* **Input data**
++++++++++++++++++++
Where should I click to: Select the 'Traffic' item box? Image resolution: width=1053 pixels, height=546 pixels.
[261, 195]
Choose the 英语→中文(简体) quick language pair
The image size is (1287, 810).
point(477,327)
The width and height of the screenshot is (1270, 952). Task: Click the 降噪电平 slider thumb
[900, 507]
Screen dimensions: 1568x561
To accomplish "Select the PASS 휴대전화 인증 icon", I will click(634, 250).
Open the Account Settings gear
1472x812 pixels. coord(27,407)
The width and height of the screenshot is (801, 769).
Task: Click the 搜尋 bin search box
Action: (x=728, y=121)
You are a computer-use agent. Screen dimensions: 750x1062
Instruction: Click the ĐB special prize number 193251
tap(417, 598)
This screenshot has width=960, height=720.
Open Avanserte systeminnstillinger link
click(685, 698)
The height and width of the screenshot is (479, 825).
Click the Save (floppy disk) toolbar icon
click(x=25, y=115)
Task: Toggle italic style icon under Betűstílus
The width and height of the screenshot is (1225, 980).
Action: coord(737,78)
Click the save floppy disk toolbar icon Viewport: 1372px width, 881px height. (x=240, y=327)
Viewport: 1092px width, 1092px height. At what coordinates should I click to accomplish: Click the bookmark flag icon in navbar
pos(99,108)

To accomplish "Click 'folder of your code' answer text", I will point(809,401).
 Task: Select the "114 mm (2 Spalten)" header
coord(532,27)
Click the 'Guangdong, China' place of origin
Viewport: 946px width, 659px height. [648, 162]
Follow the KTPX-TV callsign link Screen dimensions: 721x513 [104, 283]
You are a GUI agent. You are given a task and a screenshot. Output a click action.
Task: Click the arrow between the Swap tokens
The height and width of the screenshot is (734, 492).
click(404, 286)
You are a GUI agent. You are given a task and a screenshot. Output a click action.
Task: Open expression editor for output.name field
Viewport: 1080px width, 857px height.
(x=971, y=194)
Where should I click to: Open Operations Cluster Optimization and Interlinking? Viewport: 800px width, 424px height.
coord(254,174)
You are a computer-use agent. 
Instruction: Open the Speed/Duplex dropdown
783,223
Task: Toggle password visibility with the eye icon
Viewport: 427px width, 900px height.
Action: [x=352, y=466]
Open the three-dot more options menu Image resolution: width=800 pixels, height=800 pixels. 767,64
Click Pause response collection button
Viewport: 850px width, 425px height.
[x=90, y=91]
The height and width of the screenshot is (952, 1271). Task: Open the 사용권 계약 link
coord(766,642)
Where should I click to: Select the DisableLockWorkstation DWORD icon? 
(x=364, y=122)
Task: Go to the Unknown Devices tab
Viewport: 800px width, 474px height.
++++++++++++++++++++
* **About this exercise**
Working from the material above, retype exactly the lines from the one with "Viewport: 1092px width, 1092px" through the one with "Follow the KTPX-TV", both included, and only those lines.

* **Result for this exercise**
Viewport: 1092px width, 1092px height. At what coordinates should I click to accomplish: Click the bookmark flag icon in navbar
pos(99,108)

To accomplish "Click 'folder of your code' answer text", I will point(809,401).
 Task: Select the "114 mm (2 Spalten)" header
coord(532,27)
Click the 'Guangdong, China' place of origin
Viewport: 946px width, 659px height. [648, 162]
Follow the KTPX-TV callsign link Screen dimensions: 721x513 [104, 283]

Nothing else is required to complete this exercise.